DESCRIPTION (provided by applicant): The childhood genetic disease spinal muscular atrophy (SMA) leads to progressive muscle weakness and loss of motor neurons in the spinal cord. In all cases this results from reductions in the levels of the ubiquitous SMN (survival of motor neuron protein) and current therapeutic approaches focused on upregulating SMN have shown success in mouse models and will be tested in patients. However, these remain untested strategies and it is not probable that upregulation of SMN in patients that already show symptoms will alone be sufficient to correct all functional deficits. There is therefore a need to better understand the disease mechanism and define new approaches to therapy based on this knowledge. The current vision of SMA is that defects in spinal motor circuits precede degeneration and death of motor neurons but that both contribute to the disease phenotype. Clinically, the most affected motor neurons are those that innervate proximal muscles. We have shown that these medial motor column (MMC) motor neurons are selectively lost in the SMA-Δ7 mouse model. By gene profiling of MMC motor neurons before they degenerate, we identified the tumor suppressor p53 and its downstream effector PERP (p53 apoptosis effector related to PMP-22) as candidate intermediates in the motor neuron death pathway. In support of this hypothesis, administration of an inhibitor of p53 to SMA- Δ7 mice significantly increased weight gain and prevented motor neuron loss. However, the effects are transient and the drug does not correct the pronounced behavioral deficits. To determine whether this incomplete rescue reflects limitations of the drug itself, we propose to evaluate the role of p53 and PERP genetically by crossing SMA mice to conditional knockouts for each, using a novel inducible motor neuron-specific Cre driver. The results will help to define the role of the first cell death pathway deduced by examination of the most vulnerable motor neurons in SMA, and should allow us to determine the contribution of motor neuron cell death to the overall phenotype of the SMA mice. In the future this may lead to the definition of novel therapeutic targets for prevention of motor neuron death in affected patients.

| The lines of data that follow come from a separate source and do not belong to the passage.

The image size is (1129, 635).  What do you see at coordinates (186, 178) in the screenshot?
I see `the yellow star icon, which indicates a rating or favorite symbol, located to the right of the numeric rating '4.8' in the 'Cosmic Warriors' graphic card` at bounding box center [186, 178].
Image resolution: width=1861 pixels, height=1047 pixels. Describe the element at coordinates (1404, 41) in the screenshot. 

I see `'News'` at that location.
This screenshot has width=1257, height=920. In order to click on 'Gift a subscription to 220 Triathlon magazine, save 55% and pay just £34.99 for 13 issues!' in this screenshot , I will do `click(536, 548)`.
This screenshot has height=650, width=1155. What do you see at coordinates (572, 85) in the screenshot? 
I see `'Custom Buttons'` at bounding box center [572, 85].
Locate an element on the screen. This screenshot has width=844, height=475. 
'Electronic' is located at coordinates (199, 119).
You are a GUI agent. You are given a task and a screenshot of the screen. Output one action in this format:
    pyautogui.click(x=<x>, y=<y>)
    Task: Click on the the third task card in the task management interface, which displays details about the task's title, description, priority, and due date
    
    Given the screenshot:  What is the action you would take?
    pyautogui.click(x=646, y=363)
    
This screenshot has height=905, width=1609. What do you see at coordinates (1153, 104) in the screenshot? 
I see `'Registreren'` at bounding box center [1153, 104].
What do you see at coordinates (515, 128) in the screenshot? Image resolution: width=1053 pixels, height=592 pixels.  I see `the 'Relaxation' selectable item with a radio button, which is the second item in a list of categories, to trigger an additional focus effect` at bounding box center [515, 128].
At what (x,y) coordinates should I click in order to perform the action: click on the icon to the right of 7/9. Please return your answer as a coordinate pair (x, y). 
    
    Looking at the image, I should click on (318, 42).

描述(申请人提供)：儿童遗传性疾病脊髓性肌萎缩症(SMA)导致进行性肌肉无力和脊髓运动神经元的丧失。在所有病例中，这都是由于普遍存在的运动神经元存活蛋白(SMN)水平的降低，以及目前专注于上调SMN的治疗方法在小鼠模型中显示出成功，并将在患者中进行测试。然而，这些仍然是未经测试的策略，而且已经出现症状的患者上调SMN不太可能足以纠正所有的功能缺陷。因此，有必要更好地了解疾病的机制，并在此基础上确定新的治疗方法。目前SMA的设想是，脊髓运动神经回路的缺陷先于运动神经元的退化和死亡，但这两者都导致了疾病的表型。临床上，受影响最大的运动神经元是那些支配近端肌肉的运动神经元。我们已经证明在SMA-Δ7小鼠模型中，这些内侧运动柱运动神经元选择性地丢失。通过对MMC运动神经元变性前的基因图谱分析，我们确定肿瘤抑制因子P53及其下游效应因子PERP(与PMP-22相关的P53凋亡效应因子)是运动神经元死亡途径的候选中间产物。为了支持这一假设，给SMA-Δ7小鼠注射P53抑制剂显著增加了体重增加并防止了运动神经元的丢失。然而，这种效果是暂时的，这种药物并不能纠正明显的行为缺陷。为了确定这种不完全的挽救是否反映了药物本身的局限性，我们建议使用一种新的可诱导运动神经元特异性CRE驱动程序，通过将SMA小鼠与条件基因敲除小鼠进行杂交，从遗传学角度评估P53和PERP的作用。这一结果将有助于确定通过对SMA中最脆弱的运动神经元的检查而得出的第一个细胞死亡途径的作用，并将使我们能够确定运动神经元细胞死亡对SMA小鼠整体表型的贡献。在未来，这可能会导致新的治疗靶点的定义，以防止受影响患者的运动神经元死亡。